BitByteWise

So, Where Exactly Do Arguments and Environment Variables Come From?

Identifying the source of arguments and environment variables in a Linux process.

A few months ago, I wrote two toy Linux ELF loaders in Rust. One is called tvisor which is a system call interceptor, and the other is called alvm which basically tries to run a Linux ELF binary in a Apple Hypervisor.framework VM without a linux kernel. Both of them are just PoC and not really useful in practice, but I learned a lot from writing them.

Loading an ELF by hand essentially requires you to understand, of course, the ELF format, but also how a Linux userland process is created. One of the most important aspects of a user process is its arguments and environment variables. That is what every single one of programs out there uses in some way. So I figured I should write a short post about Where exactly are the arguments and environment coming from? Of course, just reading the Linux kernel source code is one way to understand this, but I’ll try to explain it in a more digestible way.1

In Go, you can access the arguments and environment variables of the current process using os.Args and os.Environ() respectively. In Rust, you can use std::env::args() and std::env::vars(). How do these work? If you dig deep enough into Go runtime, you will find2 that os.Envs is essentially coming from something called argv and argc (source, source2). Yes, argv and argc are the ones you might have seen in the main function in C: main(int argc, char *argv[]).

So now you know that args and envs are implemented through some mysterious argv and argc variables. But where are argv and argc coming from? How are they created? How are they related to the environment variables?

The short answer is that arguments and environment variables are written to the initial program stack by the kernel. When a new process is created, the kernel sets up the initial stack for the process. Here, a stack means the memory region pointed by the stack pointer register (e.g. rsp regiter in x86_64 or sp register in AArch64) at the very beginning of the process. The kernel writes the arguments and environment above the initial stack pointer, and it is a program’s responsibility to parse them. So essentially, when you have the initial stack pointer, you can access the arguments and environment variables in theory.

tvisor is a “freestanding Linux executable” written in Rust, and it loads a Linux ELF binary in the same process.
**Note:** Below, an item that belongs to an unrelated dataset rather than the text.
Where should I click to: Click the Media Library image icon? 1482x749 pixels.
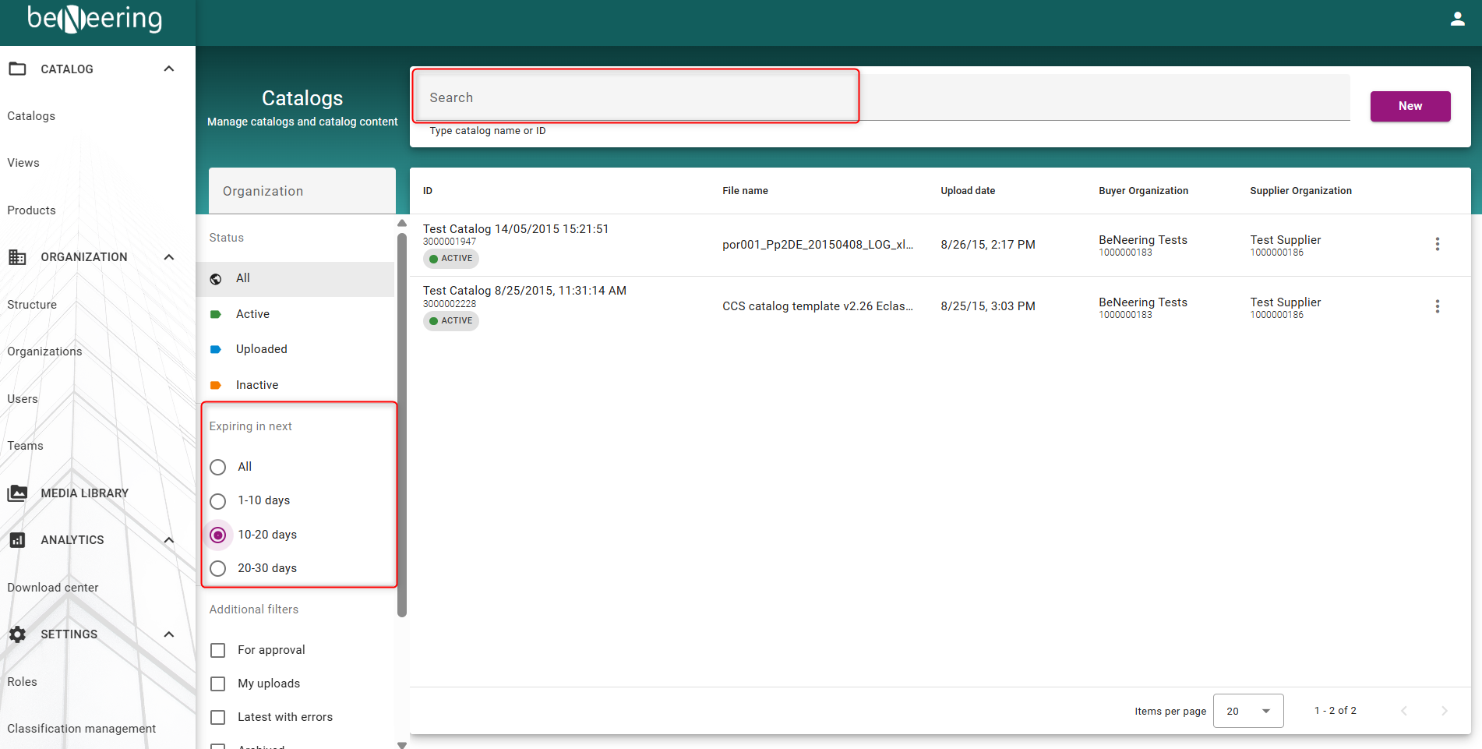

In order to avoid conflicts in glibc usage, the binary was built in a way that it doesn’t use standard library, hence freestanding. But it still needs to access the arguments and environment variables of the process. So, I had to implement the logic to parse argv and argc by hand. I will use a simplified version of the source code in tvisor as an example for the rest of this post.

First of all, I had to pass the initial stack pointer to a Rust function. I did this by writing a small assembly code that calls a Rust function with the stack pointer as an argument. The assembly code is as follows:

.global _start ;; Special symbol for the entry point.
_start:
    ;; Set the first argument to the stack pointer following
    ;; the standard calling convention.
	mov %rsp, %rdi
	;; Call the Rust function.
	jmp   rust_start
.section .text

where rust_start is a Rust function that takes the stack pointer as an argument. The actual source code is here. Now, let’s see what main.rs would look like.

#[no_mangle]
pub unsafe extern "C" fn rust_start(stack_ptr: *const *const u8) {
    let argc = *stack_ptr as isize;
    let argv = stack_ptr.offset(1);
    // ....
}

which simply declares a function rust_start that takes a pointer to a pointer to a u8 as an argument as you expect3. And more importantly, the first element of the stack is the argc which is the number of arguments, and the second element is the argv which is a pointer to the first argument (the code is here).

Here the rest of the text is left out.